Yetmişlerin sonunda Liverpool’un Avrupa Kupaları’ndaki deplasmanlarına giden taraftarlar, Ada’ya üzerlerinde FILA, Ellesse, Fiorucci, Lacoste, Kappa ve Diadora eşofman üstleri ve ayakkabılarla dönmüşlerdi. İngiliz tribün kültüründe ‘casual’ akımının başladığı günlerdi. İşçi sınıfının çocuklarının kendilerini ifade ediş biçimi artık ‘Britiş’ değil, Avrupalıydı. Liverpool taraftarının peşinden onlarca takım taraftarı kendini bu akıma kaptırdı gitti. İdollerin wallpaper değil de poster olduğu günlerdi. Müzik endüstrisinin temel taşlarına sahip bir ulus başka bir alanda ikon aradığında karşılarına Prenses Diana çıktı. Onun gibi giyinen, aynı saç modelini yaptıran, onun kadar zayıf milyonlarca İngiliz kadınına dünyanın dört bir tarafından bir o kadar kadın eklendi. Hikâye bir zaman sonra her şeyi olan ama mutlu olmayan kadına evrildiğinde, Prenses Diana’nın hayranları üçe beşe katlandı. Onun kadar güzel ve alımlı olmayabilirlerdi, asalet unvanları yoktu ama en az onun kadar mutsuzdular... Hikâyenin hazin sonunu biliyorsunuz. Ölülerin hikâyesi bir zaman daha satar, sonra İngiliz medyası yeni kahramanını yaratır. Tabloid gazetelerin istediğini verecek, çılgın ve sofistike, skandallarla süslü bir hayata sahip bir birey ya da çift…

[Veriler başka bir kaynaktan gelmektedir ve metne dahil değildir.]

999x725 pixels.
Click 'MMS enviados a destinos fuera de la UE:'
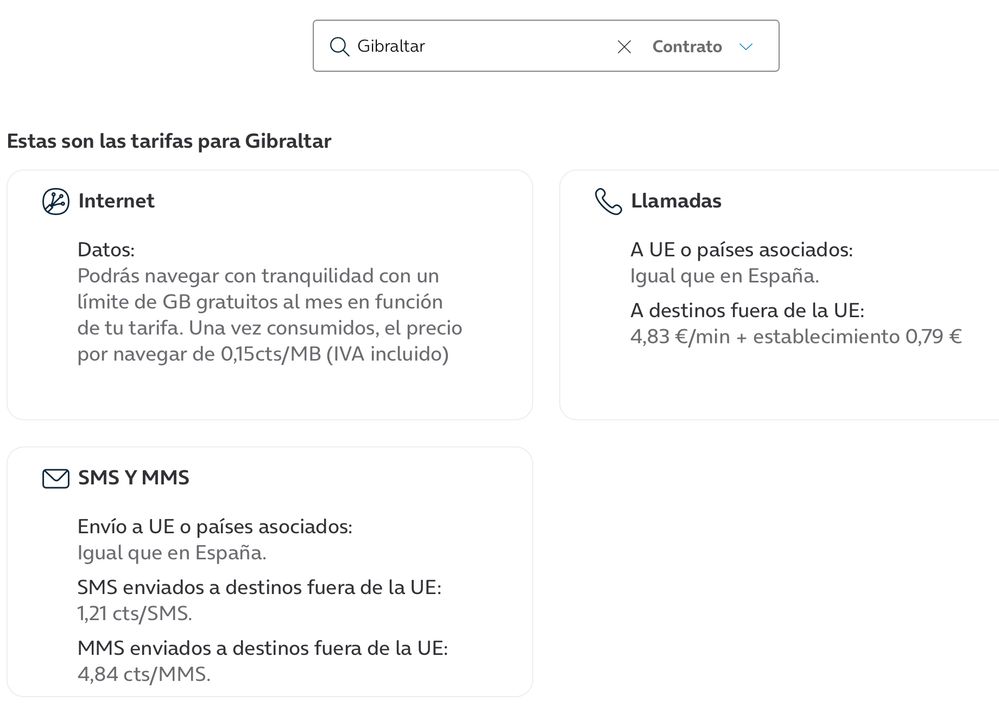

David Beckham-Victoria Adams’ın beraberlikleri tabloid medyasının taleplerinden çok daha fazlasını vadediyordu. Yakışıklı ve yetenekli futbolcu ile grubuyla fırtınalar estiren genç bir kadın. Sarışın ve esmerin kontrastı, birbirlerine komşu olacak kadar yakın yerlerde büyüyen iki İngiliz işçi ailenin merdivenleri hızla çıkan çocukları… Hikâyenin başında saf aşk olabilir ama geride kalan 19 yılda David-Victoria Beckham çifti sadece İngiltere’ye değil, tüm dünyaya mükemmel evliliğinin nasıl dev bir holdinge dönüşebileceğini gösterdi.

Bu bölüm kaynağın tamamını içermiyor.